We feel a bit sorry for Matt Edman at the moment.
He’s a computer scientist and security researcher currently working in the private sector, with a biography that says:
His areas of expertise include network security; penetration testing, and vulnerability assessments; secure software development and source code audits; and software analysis, reverse engineering, and exploitation. He also provides expert testimony on matters related to information and network security.
From 2009 to 2013, however, he worked in the law enforcement world as a Lead Cybersecurity Engineer for the MITRE Corporation, a US public service body that “partners with the government applying systems engineering and advanced technology to address issues of critical national importance.”
Edman was involved in the investigation into Silk Road founder and operator Ross Ulbricht, currently serving a double life sentence after being convicted on charges relating to money laundering, conspiracy, illegal drugs hacking.
When a Tor users visit a website, the network packets they transmit don’t give away where they came from, so there’s no IP number that law enforcement can use to trace them back to their ISP, and from their ISP to their home address
So the FBI planted a booby-trapped Flash file where suspected child abusers might load it; it seems that this file, known in the trade as Cornhusker, triggered a remote code execution (RCE) bug on the suspect’s computer, running a tiny program without popping up any warnings, and uncovering its IP address.
This didn’t introduce a deliberate hole into Flash that could be exploited later (that would be a backdoor), and it didn’t introduce any deliberate weakness into Tor.
The bug already existed in Flash, at least if the suspect hadn’t patched recently.

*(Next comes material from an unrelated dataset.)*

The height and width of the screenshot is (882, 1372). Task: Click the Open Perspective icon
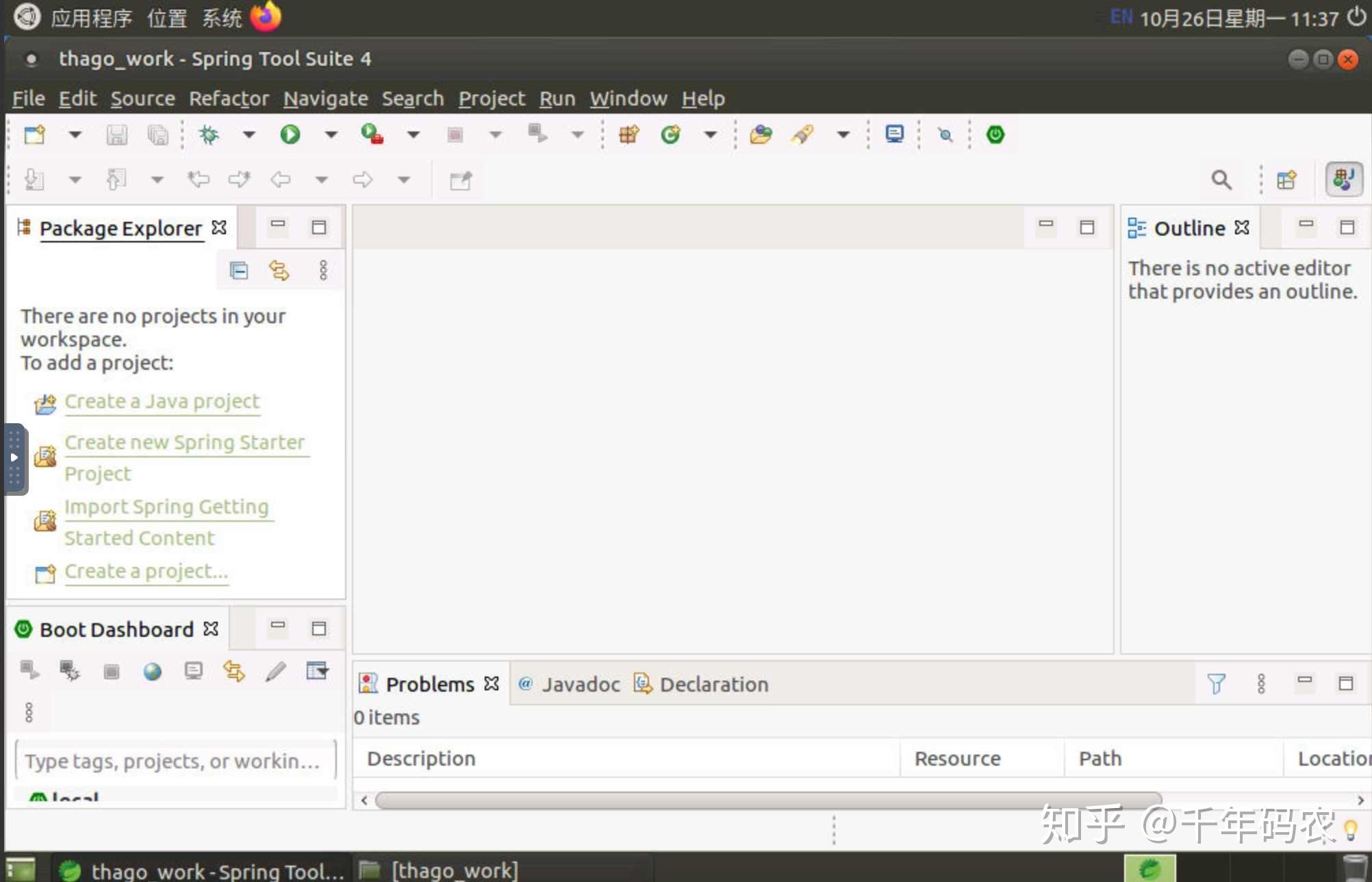click(x=1286, y=180)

(Indeed, we recommend turning off Flash altogether, if you can, whether you use Tor or not.)
Anyway, it turns out that, before joining MITRE, Edman worked as a programmer on the Tor project for a while.
The component Edman worked on was called Vidalia, a sort of management console that made it easier for non-technical users to get started with Tor, which was harder to get running correctly back in the late 2000s than it is today.
Vidalia has been discontinued, but Edman is nevertheless being pilloried in the media, as though he were some sort of “gamekeeper turned poacher”, and as though, having once worked on Tor, he ought to have turned his back on law enforcement for ever.
What do you think? Is Edman some sort of turncoat?
Or has he shown that you can be in favour of privacy while also supporting the uncloaking of users when investigating serious crimes?